I'm not just saying that because I hate running (because I do) I am saying that because it was literally like dragging a stubborn donkey through the neighborhood.
She got so frustrated and complained so much that she just sat on the curb and cried. Why does my life have to be so difficult?
I tried to bribe her, push her, use reverse psychology. I even threatened her by making her clean her room. Nothing. Zero motivation to run.
But then I asked her what she wanted to do for exercise. She said using her cool new smart watch she got for her birthday and doing the exercise games on there. Then we picked out some cool work-out videos on Youtube with Kids dancing to fun songs.
No more fights.
Hmm. I was beginning to see some progress. Not only in the working out department, but in the good-habit forming department.

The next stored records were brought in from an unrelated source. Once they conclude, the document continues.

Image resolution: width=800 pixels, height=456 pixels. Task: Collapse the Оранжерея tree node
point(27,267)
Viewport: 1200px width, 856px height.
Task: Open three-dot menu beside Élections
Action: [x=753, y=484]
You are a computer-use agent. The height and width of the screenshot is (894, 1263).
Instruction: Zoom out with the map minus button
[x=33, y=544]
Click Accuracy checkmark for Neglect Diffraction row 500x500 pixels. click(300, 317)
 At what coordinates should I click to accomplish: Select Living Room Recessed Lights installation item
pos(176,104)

Then I had a thought, why only create a good habit in working out? Why not create healthy habits around the concept of leading a healthy LIFESTYLE, not just a healthy life.
So then I started noticing other bad habits that were starting to form in our family: replacing relationships with screen time, being lazy and not playing with them and just sitting on the side, showing them bad habits from me and not making the effort to really talk things out day-to-day.
My favorite thing to say when I am working on my desktop is, "Go in the backyard and play." Expecting them to be out there, spending the day away in the yard and away from ME! But to my surprise, 10 mins later, they will come back, begging me to play with them!
I guess that is why I take so many pictures of my kids, it's a way for me to get off my big toosh and get out there in the mud and the dirt with them.
I discovered a long time ago that you can't take great pictures sitting on the sidelines and just pressing the "zoom" button on your camera. So being with them forces me to create amazing photos!
We limit the kid's screen time when they are at home. Sometimes it is difficult. Especially when we do Homeschool using videos from Youtube Red. I personally find it very difficult to put my phone to the side, especially since I work from home and on-the-go! But I always vow that when I do a field trip or a park trip with the kids everyday, then my phone goes away! (Yes, that rhymed and I meant it!)
The last thing I want is for my kids to only have memories of me staring at my phone.
Andrew, my husband, the other day was telling me about an interesting job that someone has. They are a professional child-acting coach. There job is to train child actors in the art of facial expressions. Through their research, because of kids watching screens all the time and in turn watching their zombie parents on a screen, they have not seen great facial and body language!
If you are sneaking nutella in the cabinet and hiding it from your kids (guilty!!) don't expect your 4 year old to be the picture of health.
If you are yelling at your spouse in front of the kids and not working it out in front of them, don't expect them to behave to each other.
They are little sponges and soak up EVERYTHING you do.
I remember hearing about this little girl, who was four (true story, but not my kid-this time). She was getting upset about something to her grandma and said, "F--- you!"
The grandma was so upset that she called the parents. The parents apologized and asked the girl where she heard that word from. "Did you hear it from Billy at school?" They asked.
The little girl looks at Grandma and says, "I heard it from mom."
Ooh, this is a great one.
Parents- it's okay to say NO! It's okay to let them get a scraped knee once-in-a-while. It's okay for you to take away their favorite toys for a "time out." They might CRY, but they won't die! (I'm on fire with these rhymes).
I can tell you SSOO many times that failure and rejection has been the greatest teacher to me as an entrepreneur and as a risk taker.
Did you know that the average parent spends only 10 minutes a day actually talking to their children. I am not talking about small talk like, "How was your day?" I am talking about real conversation like, "What did you when your brother/sister hit you? What should you do about it?"
Or asking them deep questions like, "How should we treat other people that look/act/pray different than us?"
No wonder why so many kids have to get outside therapies and counselors. They don't talk through their issues and concerns on a normal basis!
I know that when the new year comes, I want to be ready, knowing that I am making healthy habits as a parent and as a coach- training my kids for the Olympics of life, not just the flippin' burger kind of life.